Screenshot grounding data:
——
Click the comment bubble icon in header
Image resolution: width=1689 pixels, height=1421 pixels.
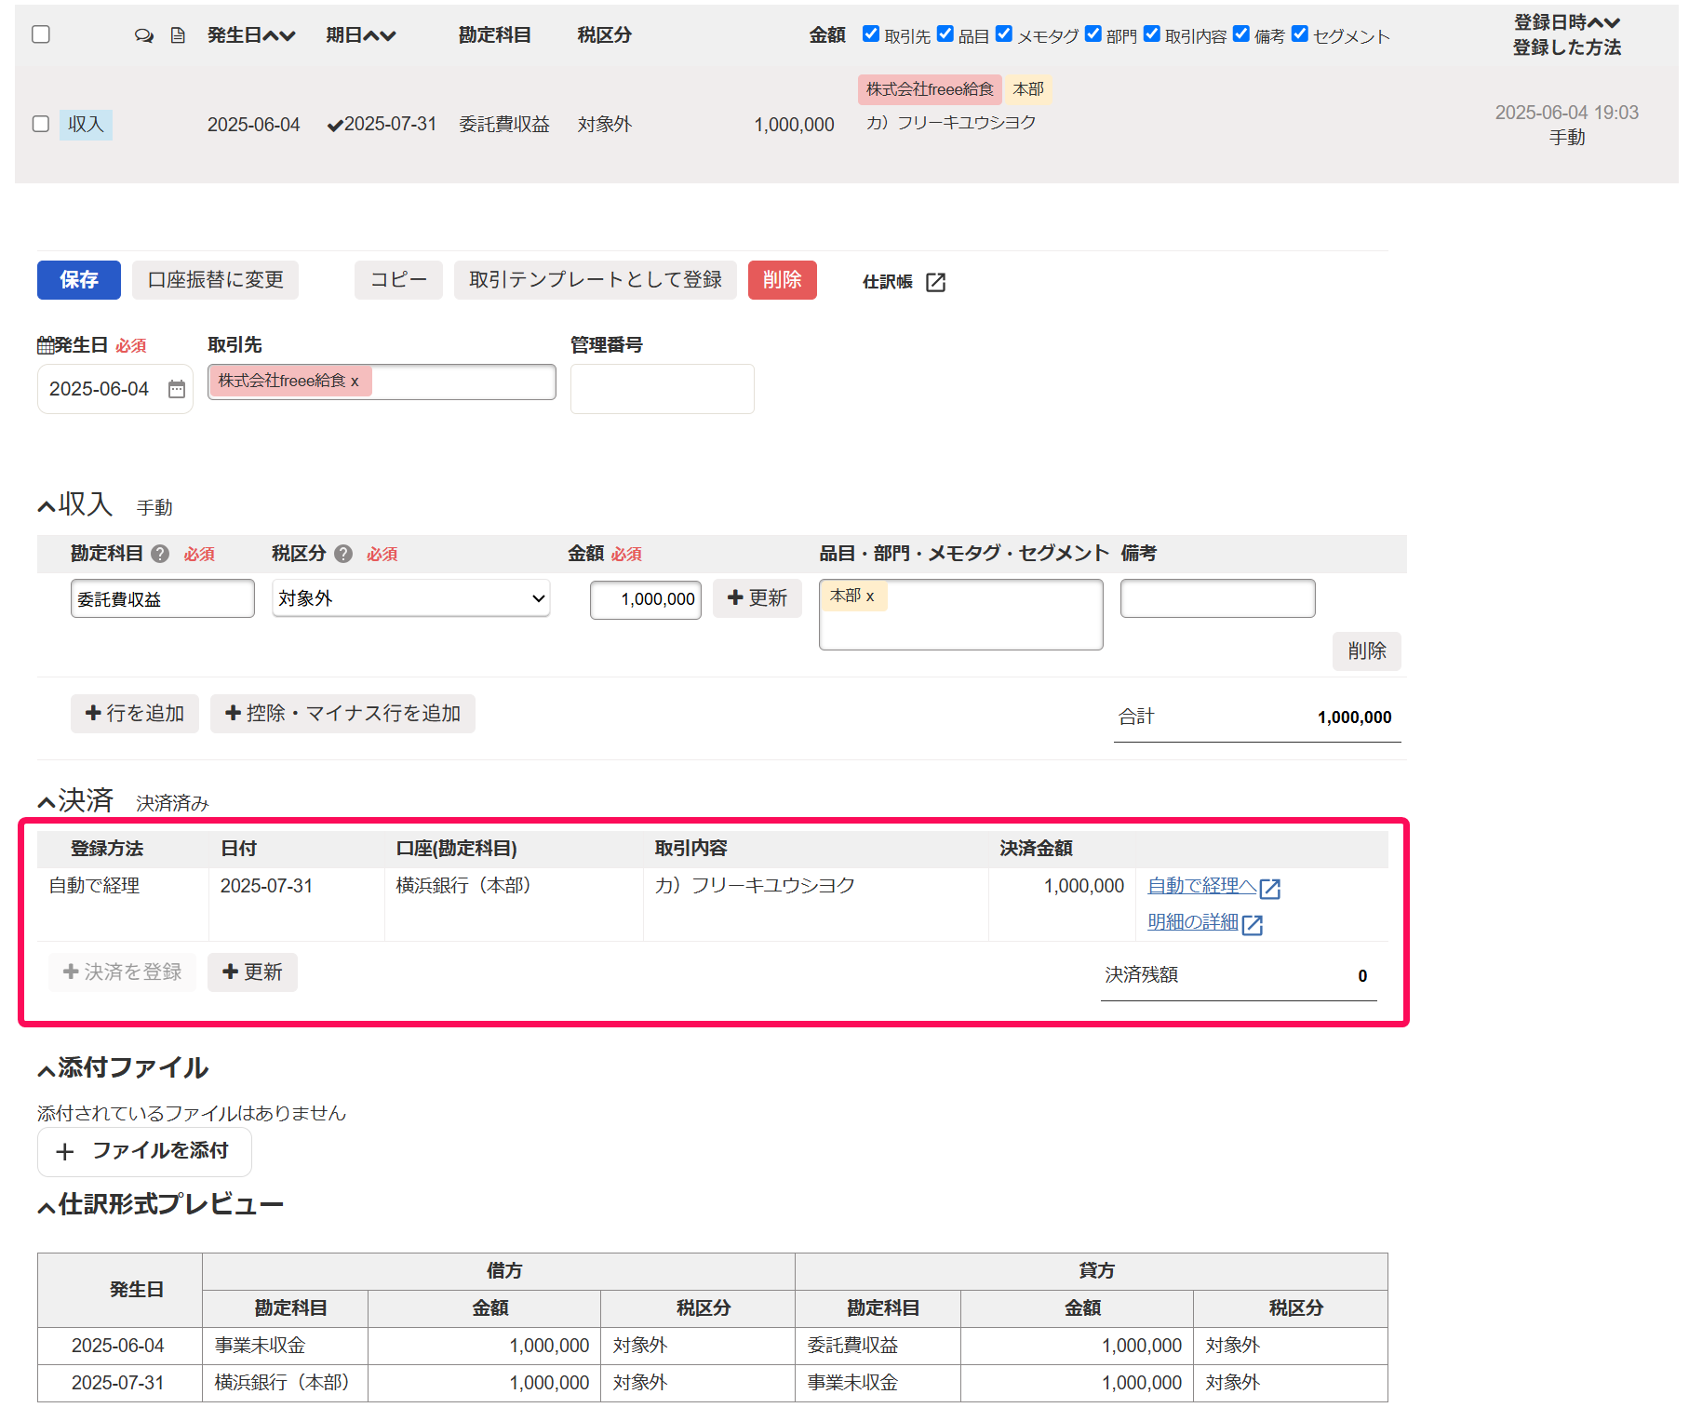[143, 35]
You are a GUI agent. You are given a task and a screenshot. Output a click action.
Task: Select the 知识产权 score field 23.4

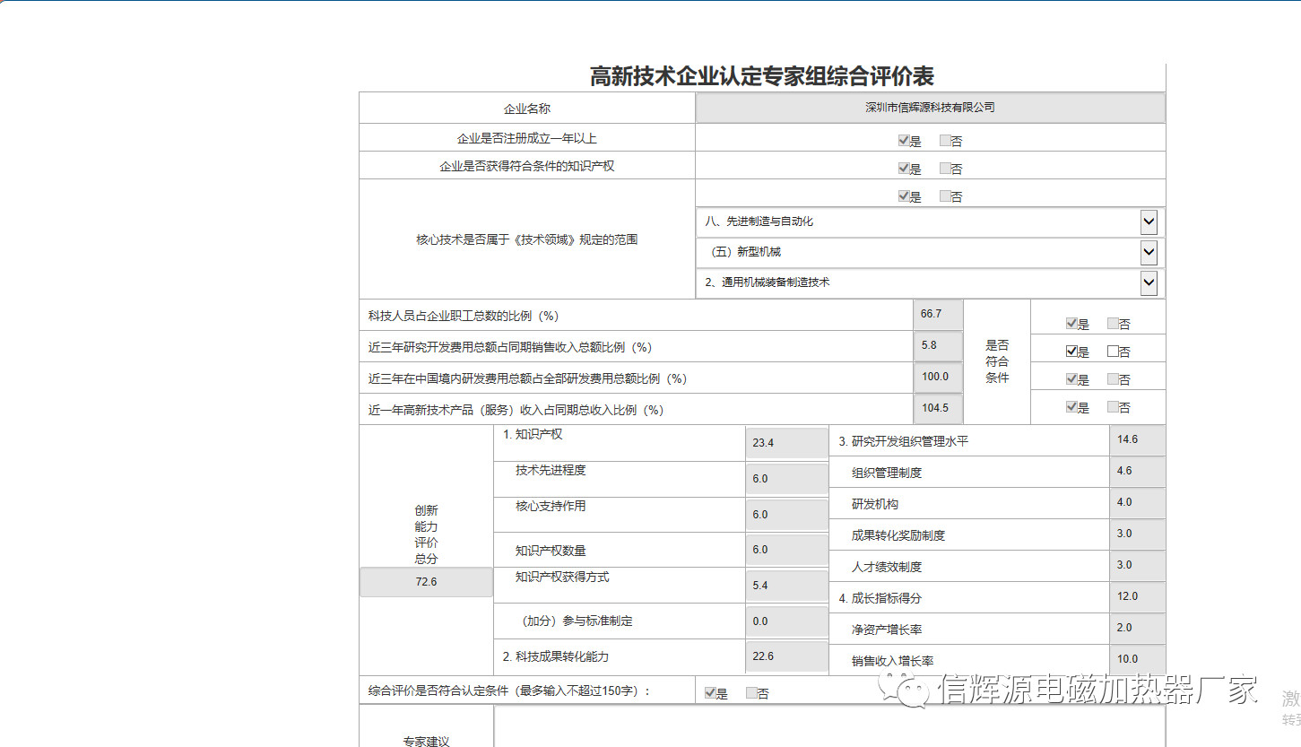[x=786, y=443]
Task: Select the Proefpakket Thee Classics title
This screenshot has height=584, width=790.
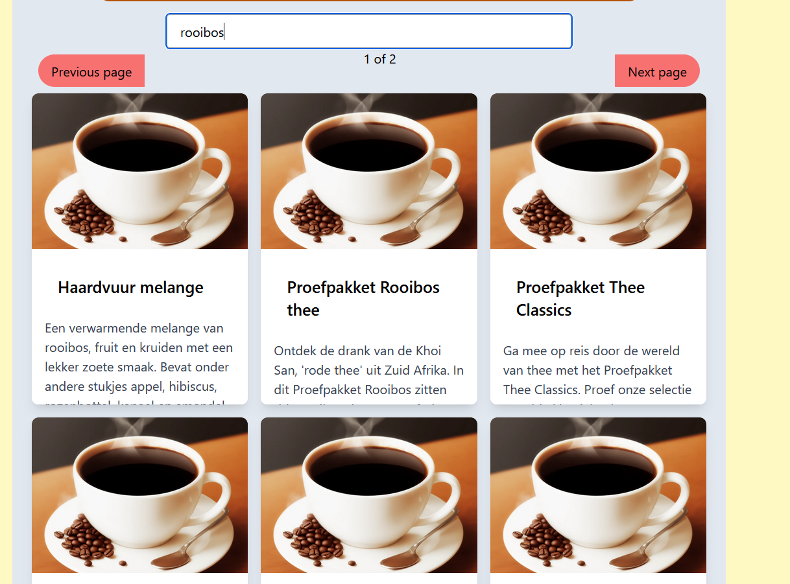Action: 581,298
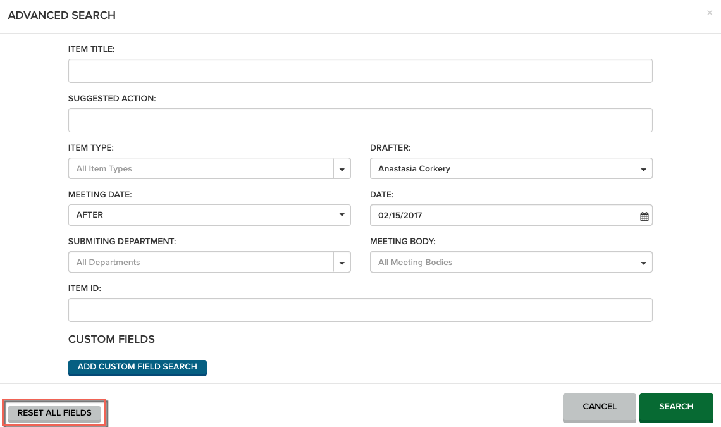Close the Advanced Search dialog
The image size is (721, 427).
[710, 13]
——
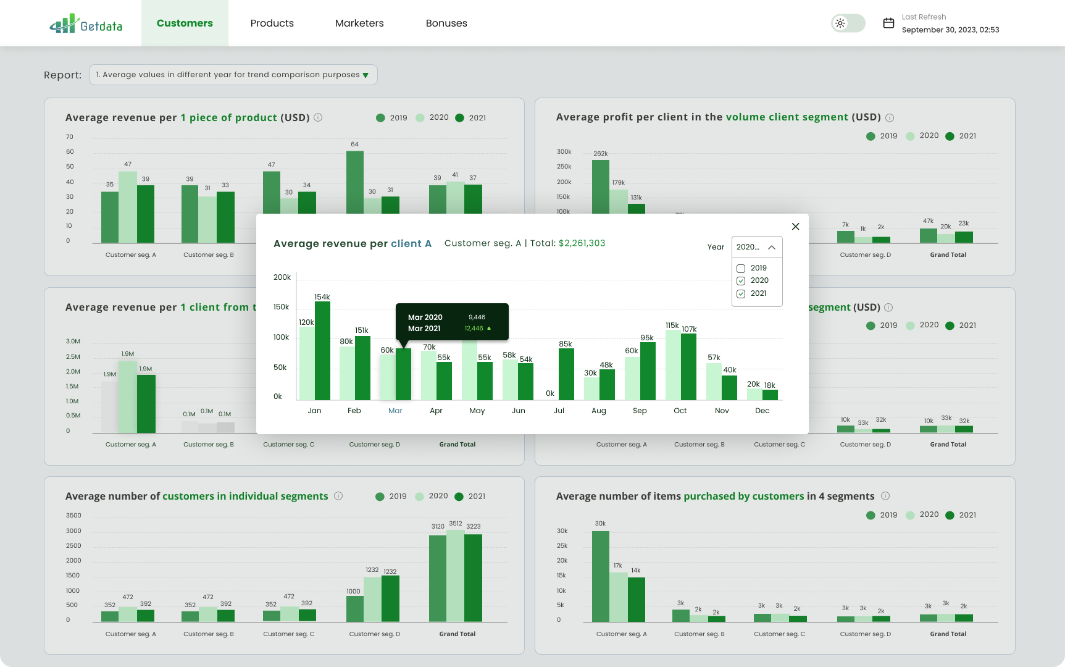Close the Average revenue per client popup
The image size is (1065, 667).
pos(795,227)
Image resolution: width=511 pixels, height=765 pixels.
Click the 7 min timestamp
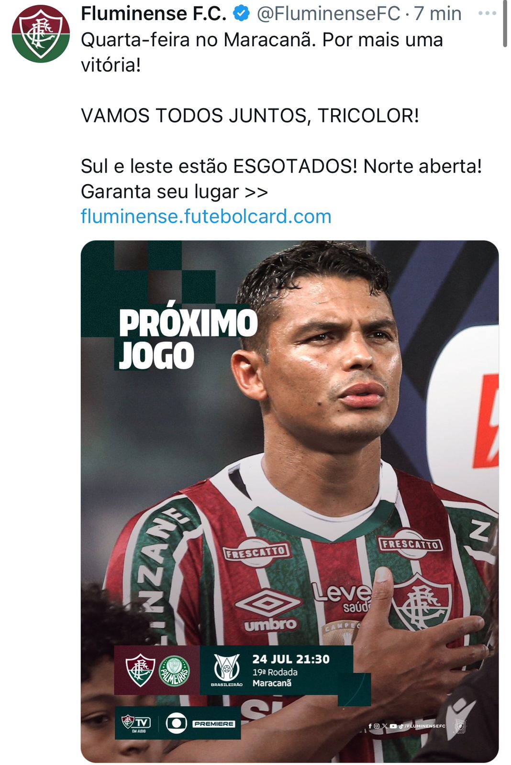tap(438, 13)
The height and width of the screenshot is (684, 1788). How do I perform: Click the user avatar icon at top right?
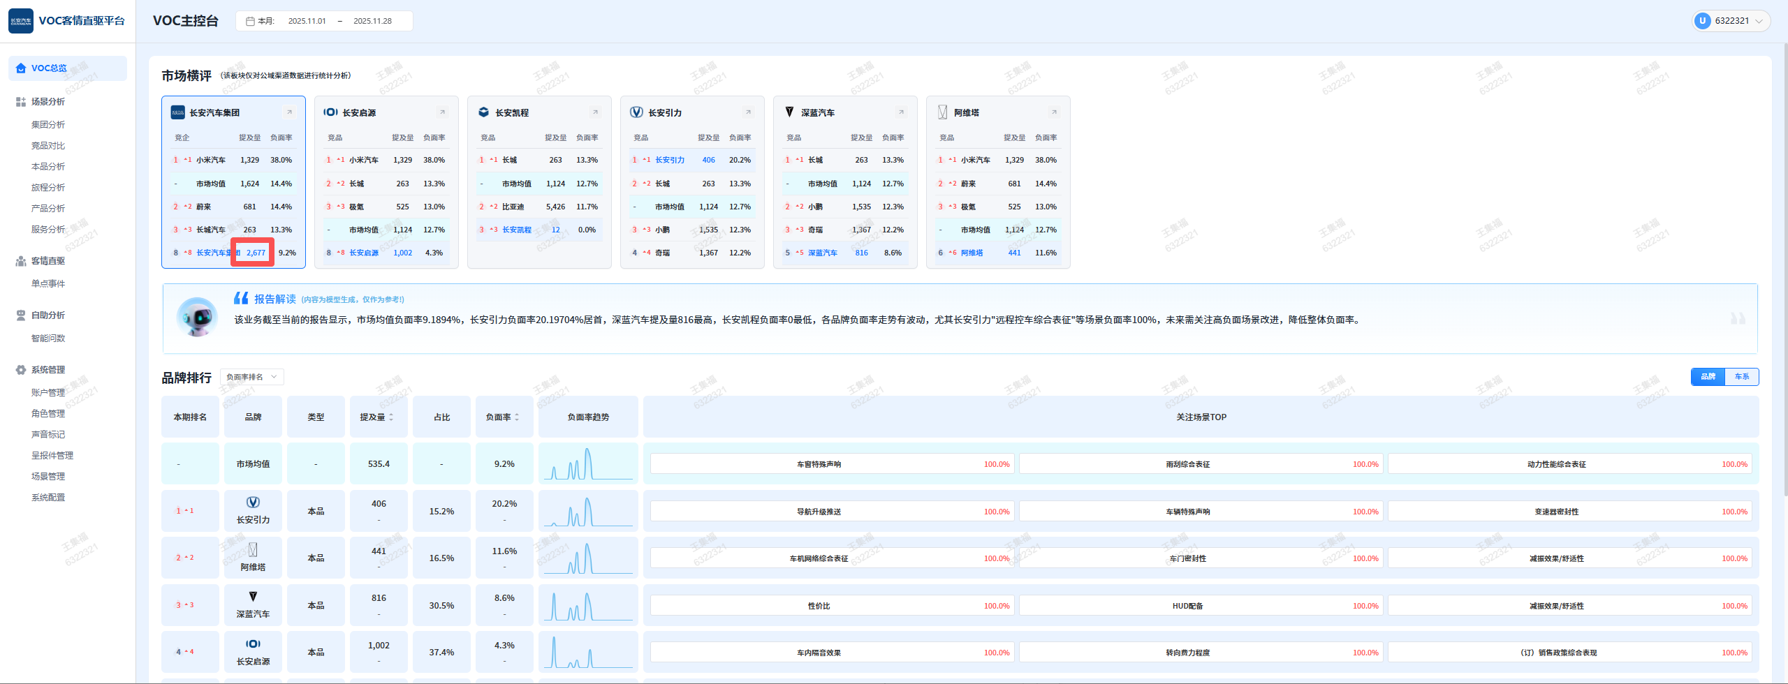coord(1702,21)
——
Work item:
Given the entries above, transcribe exactly the lines from the one holding "Click the comment bubble icon in header" through the one holding "Task: Select the Proefpakket"; pictures do not belong in the transcription.

Result:
Click the comment bubble icon in header
Image resolution: width=1689 pixels, height=1421 pixels.
[143, 35]
You are a GUI agent. You are given a task and a screenshot. Output a click action.
Task: Select the 知识产权 score field 23.4

[x=786, y=443]
Task: Select the Proefpakket Thee Classics title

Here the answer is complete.